Thanks. Very helpful information.
-b
On 09/05/2014 11:31 AM, Camille Fournier wrote:
You shouldn't use ZK to keep that data around. It's not designed to store a
ton of historical information. Thousands of jobs is no big deal, but
thousands of jobs and their history back through time is not what the
system is designed for.
C
On Fri, Sep 5, 2014 at 11:29 AM, Brian C. Huffman <
[email protected]> wrote:
We use zookeeper to keep track of the jobs we run, and we run thousands of
jobs. When a job is finished it is no longer needed except for web
monitoring tools. Is that considered state? We want to keep that around so
we have a history of completed jobs. Will these stay in memory?
Thanks,
Brian
On 09/05/2014 11:26 AM, Camille Fournier wrote:
All state is stored in memory in ZK for performance reasons. It sounds
like
you're putting more data into it than the heap will accommodate.
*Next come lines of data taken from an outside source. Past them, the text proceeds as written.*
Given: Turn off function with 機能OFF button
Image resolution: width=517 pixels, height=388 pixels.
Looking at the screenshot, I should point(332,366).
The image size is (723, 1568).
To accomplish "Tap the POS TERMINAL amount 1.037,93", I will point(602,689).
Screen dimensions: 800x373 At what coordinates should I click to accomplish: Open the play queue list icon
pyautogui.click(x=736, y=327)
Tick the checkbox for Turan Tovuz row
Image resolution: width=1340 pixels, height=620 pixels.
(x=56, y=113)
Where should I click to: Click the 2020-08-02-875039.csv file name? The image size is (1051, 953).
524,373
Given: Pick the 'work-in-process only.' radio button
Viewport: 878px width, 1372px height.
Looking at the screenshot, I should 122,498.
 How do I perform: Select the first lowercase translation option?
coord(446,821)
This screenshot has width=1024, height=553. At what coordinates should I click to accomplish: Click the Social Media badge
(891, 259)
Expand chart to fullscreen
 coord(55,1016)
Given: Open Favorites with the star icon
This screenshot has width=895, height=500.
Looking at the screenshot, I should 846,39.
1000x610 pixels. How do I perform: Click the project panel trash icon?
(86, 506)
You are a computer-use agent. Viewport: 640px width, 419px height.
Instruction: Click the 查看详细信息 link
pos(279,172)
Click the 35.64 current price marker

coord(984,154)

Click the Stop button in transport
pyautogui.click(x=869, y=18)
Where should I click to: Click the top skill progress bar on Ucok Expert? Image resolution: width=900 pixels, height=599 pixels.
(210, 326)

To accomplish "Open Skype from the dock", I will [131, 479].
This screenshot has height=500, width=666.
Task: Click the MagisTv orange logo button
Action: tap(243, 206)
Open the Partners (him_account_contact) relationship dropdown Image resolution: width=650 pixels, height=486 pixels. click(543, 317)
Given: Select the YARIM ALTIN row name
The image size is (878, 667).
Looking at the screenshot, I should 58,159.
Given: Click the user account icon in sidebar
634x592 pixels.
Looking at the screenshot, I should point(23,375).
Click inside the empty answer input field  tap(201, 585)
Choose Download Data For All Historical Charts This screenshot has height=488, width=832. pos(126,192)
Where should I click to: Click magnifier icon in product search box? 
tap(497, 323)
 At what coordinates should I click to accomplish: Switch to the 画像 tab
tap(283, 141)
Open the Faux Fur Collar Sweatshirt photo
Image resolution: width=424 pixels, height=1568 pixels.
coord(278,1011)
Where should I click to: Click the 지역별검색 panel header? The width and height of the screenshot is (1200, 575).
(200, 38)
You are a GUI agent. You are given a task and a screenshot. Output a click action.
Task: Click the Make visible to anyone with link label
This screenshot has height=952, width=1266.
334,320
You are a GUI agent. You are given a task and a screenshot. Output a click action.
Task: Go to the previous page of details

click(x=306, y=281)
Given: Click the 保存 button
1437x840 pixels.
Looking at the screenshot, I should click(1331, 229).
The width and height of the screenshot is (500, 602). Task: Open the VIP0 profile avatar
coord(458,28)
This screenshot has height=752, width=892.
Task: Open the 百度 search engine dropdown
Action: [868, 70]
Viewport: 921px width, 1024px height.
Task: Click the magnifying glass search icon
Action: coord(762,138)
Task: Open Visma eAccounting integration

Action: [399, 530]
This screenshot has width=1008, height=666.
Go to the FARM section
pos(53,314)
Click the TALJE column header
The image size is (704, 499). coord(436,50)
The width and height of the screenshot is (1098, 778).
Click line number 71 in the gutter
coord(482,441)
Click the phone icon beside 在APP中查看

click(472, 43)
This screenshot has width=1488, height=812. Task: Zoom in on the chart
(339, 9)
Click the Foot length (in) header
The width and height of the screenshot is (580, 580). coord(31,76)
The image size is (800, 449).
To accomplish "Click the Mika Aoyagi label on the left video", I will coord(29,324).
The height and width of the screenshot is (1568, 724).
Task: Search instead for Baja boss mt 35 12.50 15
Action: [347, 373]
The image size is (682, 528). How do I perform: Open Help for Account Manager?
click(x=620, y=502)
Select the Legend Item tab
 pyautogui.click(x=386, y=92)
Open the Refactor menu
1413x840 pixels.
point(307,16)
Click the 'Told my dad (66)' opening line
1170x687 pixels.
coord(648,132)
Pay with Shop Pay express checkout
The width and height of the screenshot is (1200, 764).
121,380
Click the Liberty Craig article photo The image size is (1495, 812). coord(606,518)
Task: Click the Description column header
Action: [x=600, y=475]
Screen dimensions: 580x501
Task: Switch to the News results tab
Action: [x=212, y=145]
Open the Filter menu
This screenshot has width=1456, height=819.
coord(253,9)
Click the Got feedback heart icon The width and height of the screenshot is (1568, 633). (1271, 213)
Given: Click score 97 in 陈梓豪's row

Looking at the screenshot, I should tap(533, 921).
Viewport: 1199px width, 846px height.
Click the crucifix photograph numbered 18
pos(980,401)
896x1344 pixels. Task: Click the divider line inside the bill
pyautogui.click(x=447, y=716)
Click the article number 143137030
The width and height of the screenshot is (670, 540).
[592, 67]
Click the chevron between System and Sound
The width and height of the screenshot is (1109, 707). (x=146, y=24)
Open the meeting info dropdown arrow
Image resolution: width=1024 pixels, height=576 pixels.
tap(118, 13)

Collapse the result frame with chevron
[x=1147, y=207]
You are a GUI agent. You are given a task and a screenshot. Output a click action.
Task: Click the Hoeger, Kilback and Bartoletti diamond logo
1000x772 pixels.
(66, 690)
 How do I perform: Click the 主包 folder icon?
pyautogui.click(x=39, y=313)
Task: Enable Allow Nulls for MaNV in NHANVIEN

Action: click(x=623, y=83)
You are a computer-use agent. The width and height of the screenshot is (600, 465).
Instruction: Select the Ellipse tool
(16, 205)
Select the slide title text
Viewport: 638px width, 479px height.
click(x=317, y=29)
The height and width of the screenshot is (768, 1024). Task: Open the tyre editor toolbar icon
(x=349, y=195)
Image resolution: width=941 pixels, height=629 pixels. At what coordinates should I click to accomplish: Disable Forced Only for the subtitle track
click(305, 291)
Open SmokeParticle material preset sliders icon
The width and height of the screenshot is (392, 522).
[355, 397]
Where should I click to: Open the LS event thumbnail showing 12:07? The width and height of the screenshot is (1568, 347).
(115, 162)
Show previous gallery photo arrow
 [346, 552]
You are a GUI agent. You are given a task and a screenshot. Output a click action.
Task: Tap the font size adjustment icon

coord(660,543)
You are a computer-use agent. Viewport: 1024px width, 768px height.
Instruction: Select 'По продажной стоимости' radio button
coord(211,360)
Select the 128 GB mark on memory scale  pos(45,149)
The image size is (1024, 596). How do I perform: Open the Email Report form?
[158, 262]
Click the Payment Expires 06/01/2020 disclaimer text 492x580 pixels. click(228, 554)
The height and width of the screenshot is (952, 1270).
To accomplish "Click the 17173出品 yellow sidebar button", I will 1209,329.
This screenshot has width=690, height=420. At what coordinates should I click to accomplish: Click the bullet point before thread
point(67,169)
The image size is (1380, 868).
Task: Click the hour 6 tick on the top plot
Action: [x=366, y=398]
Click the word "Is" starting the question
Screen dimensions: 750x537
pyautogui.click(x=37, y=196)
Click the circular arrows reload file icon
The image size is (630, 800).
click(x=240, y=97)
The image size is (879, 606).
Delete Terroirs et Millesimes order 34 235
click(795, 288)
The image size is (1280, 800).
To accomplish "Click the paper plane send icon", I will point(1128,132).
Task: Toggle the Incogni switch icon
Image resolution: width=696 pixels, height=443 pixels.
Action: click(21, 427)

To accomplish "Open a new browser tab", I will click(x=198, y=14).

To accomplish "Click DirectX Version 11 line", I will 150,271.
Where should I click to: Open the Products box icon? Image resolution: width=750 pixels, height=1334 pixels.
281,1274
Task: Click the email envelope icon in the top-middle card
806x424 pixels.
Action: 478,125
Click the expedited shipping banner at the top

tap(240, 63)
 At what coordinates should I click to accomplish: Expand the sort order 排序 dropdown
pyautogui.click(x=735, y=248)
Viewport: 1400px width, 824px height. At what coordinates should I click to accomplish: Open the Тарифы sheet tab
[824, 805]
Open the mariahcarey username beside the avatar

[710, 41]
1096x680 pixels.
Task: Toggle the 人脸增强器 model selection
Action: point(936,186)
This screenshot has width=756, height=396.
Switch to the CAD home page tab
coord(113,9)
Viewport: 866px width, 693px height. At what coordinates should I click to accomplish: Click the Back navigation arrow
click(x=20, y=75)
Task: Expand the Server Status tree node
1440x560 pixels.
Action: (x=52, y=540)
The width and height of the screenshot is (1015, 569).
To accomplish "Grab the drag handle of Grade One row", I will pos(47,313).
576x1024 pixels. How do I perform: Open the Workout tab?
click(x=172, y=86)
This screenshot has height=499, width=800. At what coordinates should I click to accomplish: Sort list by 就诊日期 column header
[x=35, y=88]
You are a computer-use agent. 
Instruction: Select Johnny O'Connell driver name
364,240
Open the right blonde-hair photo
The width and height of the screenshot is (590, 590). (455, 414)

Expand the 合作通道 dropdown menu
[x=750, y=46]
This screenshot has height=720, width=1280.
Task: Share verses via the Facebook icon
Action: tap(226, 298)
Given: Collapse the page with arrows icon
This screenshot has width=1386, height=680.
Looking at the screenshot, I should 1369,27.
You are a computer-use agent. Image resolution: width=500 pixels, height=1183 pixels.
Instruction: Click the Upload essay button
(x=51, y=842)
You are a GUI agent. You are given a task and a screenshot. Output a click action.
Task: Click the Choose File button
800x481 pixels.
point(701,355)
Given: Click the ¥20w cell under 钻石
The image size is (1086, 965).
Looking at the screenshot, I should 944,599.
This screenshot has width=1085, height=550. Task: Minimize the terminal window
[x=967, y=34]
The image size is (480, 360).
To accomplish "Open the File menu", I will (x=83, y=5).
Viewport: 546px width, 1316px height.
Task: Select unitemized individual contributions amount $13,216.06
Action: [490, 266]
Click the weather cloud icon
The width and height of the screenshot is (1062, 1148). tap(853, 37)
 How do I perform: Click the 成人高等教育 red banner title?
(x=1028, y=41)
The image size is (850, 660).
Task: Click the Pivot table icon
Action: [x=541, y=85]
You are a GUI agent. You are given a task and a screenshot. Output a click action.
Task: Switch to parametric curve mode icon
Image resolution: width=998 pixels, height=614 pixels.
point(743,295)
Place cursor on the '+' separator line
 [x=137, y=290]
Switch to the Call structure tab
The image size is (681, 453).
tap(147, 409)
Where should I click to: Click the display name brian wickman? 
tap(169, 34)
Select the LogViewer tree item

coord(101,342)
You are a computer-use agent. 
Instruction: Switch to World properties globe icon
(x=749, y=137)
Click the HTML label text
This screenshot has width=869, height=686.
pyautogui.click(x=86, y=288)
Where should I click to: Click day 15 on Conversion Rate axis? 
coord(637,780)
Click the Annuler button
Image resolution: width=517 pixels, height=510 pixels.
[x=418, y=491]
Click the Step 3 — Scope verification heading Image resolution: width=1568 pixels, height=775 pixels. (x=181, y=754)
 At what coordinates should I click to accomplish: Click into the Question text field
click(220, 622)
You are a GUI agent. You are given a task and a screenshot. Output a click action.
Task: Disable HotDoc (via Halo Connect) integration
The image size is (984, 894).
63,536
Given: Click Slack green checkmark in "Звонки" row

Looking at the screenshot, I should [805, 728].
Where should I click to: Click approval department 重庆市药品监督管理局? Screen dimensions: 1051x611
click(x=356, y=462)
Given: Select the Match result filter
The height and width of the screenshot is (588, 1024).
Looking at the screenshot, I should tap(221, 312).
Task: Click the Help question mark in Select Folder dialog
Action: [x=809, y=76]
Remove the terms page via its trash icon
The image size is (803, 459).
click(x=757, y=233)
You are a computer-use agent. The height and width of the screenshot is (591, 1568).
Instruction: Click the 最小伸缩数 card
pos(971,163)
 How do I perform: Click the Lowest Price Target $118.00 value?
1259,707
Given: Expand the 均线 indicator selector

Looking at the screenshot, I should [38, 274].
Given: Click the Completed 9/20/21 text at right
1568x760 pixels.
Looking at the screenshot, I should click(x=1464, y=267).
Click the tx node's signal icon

ZK is useful for references to data, but not for large amounts of actual
data. It's not designed to be a large data store.
Thanks,
C
On Fri, Sep 5, 2014 at 10:33 AM, Brian C. Huffman <
[email protected]> wrote:
Flavio,
I was having the same problems on 3.4.5 so I upgraded to 3.4.6. So it
doesn't seem to be related to the version.
You might be right about the storing of state. I'm curious - does the
"state" consist of the entire node listing? Is there anyway to tell
zookeeper to keep a node around but only on disk?
Thanks,
Brian
On 09/05/2014 09:47 AM, Flavio Junqueira wrote:
Brian,
How much state are you storing in ZK? Can you check the size of the
snapshots?
One common problem when folks are testing is that they forget to delete
the data from previous tests, so the state keeps accumulating and the
server keeps crashing because the state is too large.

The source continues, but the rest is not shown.